• _Pixel coordinate grounding data_
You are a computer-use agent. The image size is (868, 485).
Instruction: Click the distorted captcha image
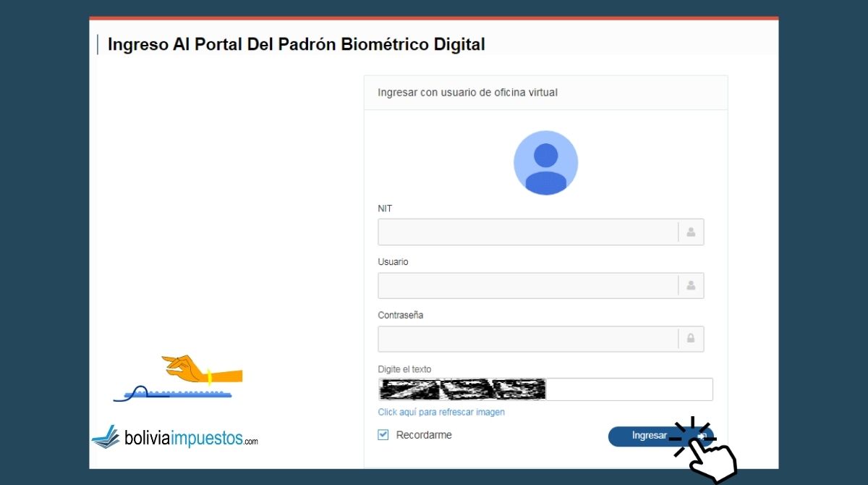(462, 389)
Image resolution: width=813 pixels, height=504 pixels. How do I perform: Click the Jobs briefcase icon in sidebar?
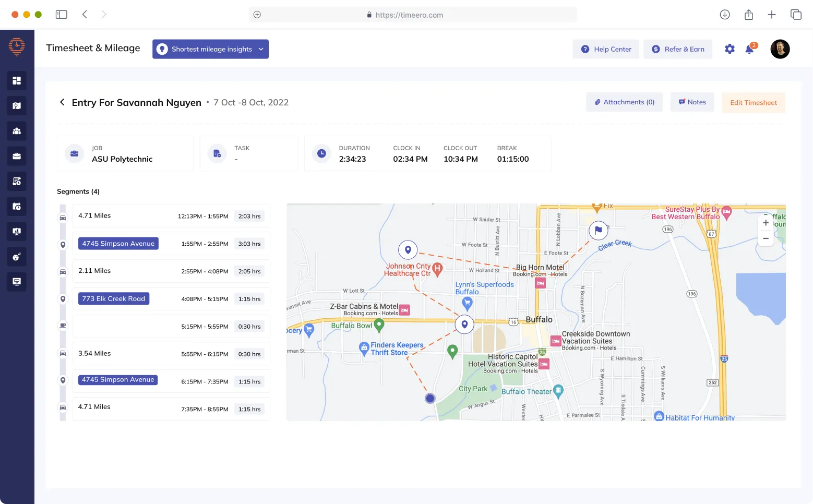(x=17, y=156)
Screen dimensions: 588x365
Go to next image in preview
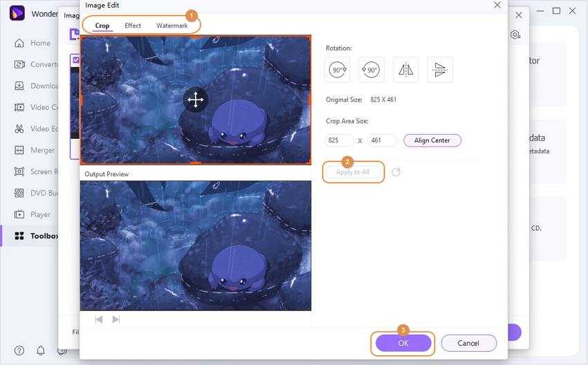(x=116, y=319)
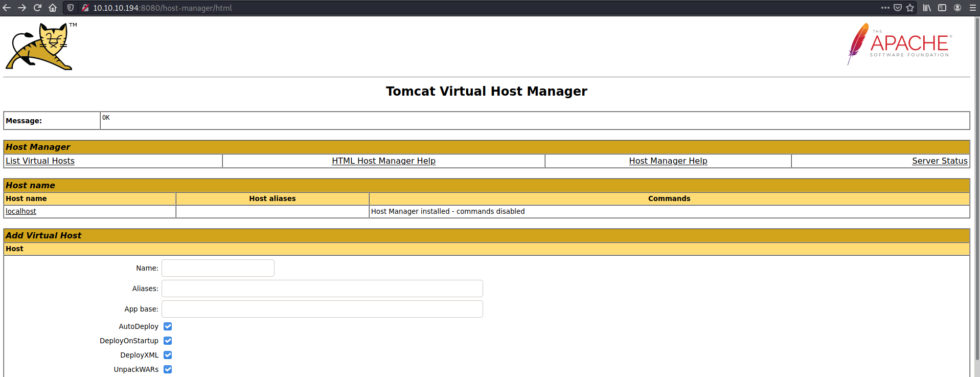
Task: Uncheck the AutoDeploy checkbox
Action: (168, 326)
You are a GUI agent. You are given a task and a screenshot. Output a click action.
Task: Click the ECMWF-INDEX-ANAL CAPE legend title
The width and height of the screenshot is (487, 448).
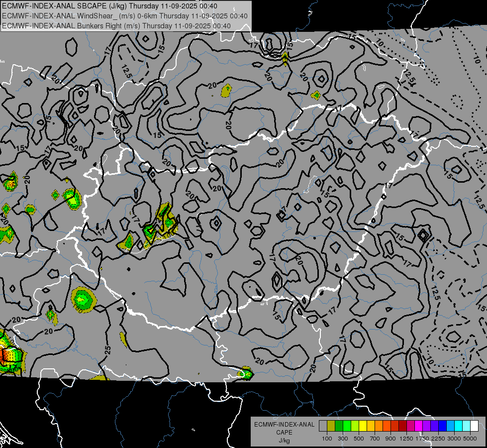[285, 429]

• _HOW TO COMPLETE THIS TASK_
The entries above should be written out in full, and any picture in them left out.

• _ANSWER SPACE_
You are a computer-use agent. The image size is (868, 485).
Instruction: Click the distorted captcha image
(462, 389)
Image resolution: width=813 pixels, height=504 pixels. How do I perform: Click the Jobs briefcase icon in sidebar?
(x=17, y=156)
Screen dimensions: 588x365
Go to next image in preview
(x=116, y=319)
Task: Uncheck the AutoDeploy checkbox
Action: (168, 326)
You are a GUI agent. You are given a task and a screenshot. Output a click action.
Task: Click the ECMWF-INDEX-ANAL CAPE legend title
The width and height of the screenshot is (487, 448).
[285, 429]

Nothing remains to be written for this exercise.